Stock Analysis

Estimating The Intrinsic Value Of Loblaw Companies Limited (TSE:L)

Published
TSX:L

Key Insights

  • Using the 2 Stage Free Cash Flow to Equity, Loblaw Companies fair value estimate is CA$134
  • With CA$154 share price, Loblaw Companies appears to be trading close to its estimated fair value
  • Our fair value estimate is 17% lower than Loblaw Companies' analyst price target of CA$161

In this article we are going to estimate the intrinsic value of Loblaw Companies Limited (TSE:L) by estimating the company's future cash flows and discounting them to their present value. One way to achieve this is by employing the Discounted Cash Flow (DCF) model. Don't get put off by the jargon, the math behind it is actually quite straightforward.

Companies can be valued in a lot of ways, so we would point out that a DCF is not perfect for every situation. For those who are keen learners of equity analysis, the Simply Wall St analysis model here may be something of interest to you.

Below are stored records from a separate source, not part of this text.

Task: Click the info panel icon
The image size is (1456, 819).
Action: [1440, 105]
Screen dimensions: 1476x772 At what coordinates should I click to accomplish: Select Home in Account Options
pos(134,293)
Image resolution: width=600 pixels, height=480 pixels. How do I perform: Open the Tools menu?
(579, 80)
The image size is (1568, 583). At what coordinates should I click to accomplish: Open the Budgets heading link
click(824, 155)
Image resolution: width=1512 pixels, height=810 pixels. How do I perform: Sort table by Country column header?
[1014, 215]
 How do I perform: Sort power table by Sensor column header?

View our latest analysis for Loblaw Companies

The Calculation

We use what is known as a 2-stage model, which simply means we have two different periods of growth rates for the company's cash flows. Generally the first stage is higher growth, and the second stage is a lower growth phase. To begin with, we have to get estimates of the next ten years of cash flows. Where possible we use analyst estimates, but when these aren't available we extrapolate the previous free cash flow (FCF) from the last estimate or reported value. We assume companies with shrinking free cash flow will slow their rate of shrinkage, and that companies with growing free cash flow will see their growth rate slow, over this period. We do this to reflect that growth tends to slow more in the early years than it does in later years.

Generally we assume that a dollar today is more valuable than a dollar in the future, and so the sum of these future cash flows is then discounted to today's value:

10-year free cash flow (FCF) forecast

2024 2025 2026 2027 2028 2029 2030 2031 2032 2033
Levered FCF (CA$, Millions) CA$2.19b CA$2.29b CA$2.06b CA$1.93b CA$1.85b CA$1.82b CA$1.80b CA$1.80b CA$1.81b CA$1.83b
Growth Rate Estimate Source Analyst x2 Analyst x2 Est @ -9.99% Est @ -6.37% Est @ -3.83% Est @ -2.06% Est @ -0.82% Est @ 0.05% Est @ 0.66% Est @ 1.09%
Present Value (CA$, Millions) Discounted @ 6.0% CA$2.1k CA$2.0k CA$1.7k CA$1.5k CA$1.4k CA$1.3k CA$1.2k CA$1.1k CA$1.1k CA$1.0k

("Est" = FCF growth rate estimated by Simply Wall St)
Present Value of 10-year Cash Flow (PVCF) = CA$14b

The second stage is also known as Terminal Value, this is the business's cash flow after the first stage. For a number of reasons a very conservative growth rate is used that cannot exceed that of a country's GDP growth. In this case we have used the 5-year average of the 10-year government bond yield (2.1%) to estimate future growth. In the same way as with the 10-year 'growth' period, we discount future cash flows to today's value, using a cost of equity of 6.0%.

Terminal Value (TV)= FCF2033 × (1 + g) ÷ (r – g) = CA$1.8b× (1 + 2.1%) ÷ (6.0%– 2.1%) = CA$48b

Present Value of Terminal Value (PVTV)= TV / (1 + r)10= CA$48b÷ ( 1 + 6.0%)10= CA$26b

The total value, or equity value, is then the sum of the present value of the future cash flows, which in this case is CA$41b. In the final step we divide the equity value by the number of shares outstanding. Relative to the current share price of CA$154, the company appears around fair value at the time of writing. Remember though, that this is just an approximate valuation, and like any complex formula - garbage in, garbage out.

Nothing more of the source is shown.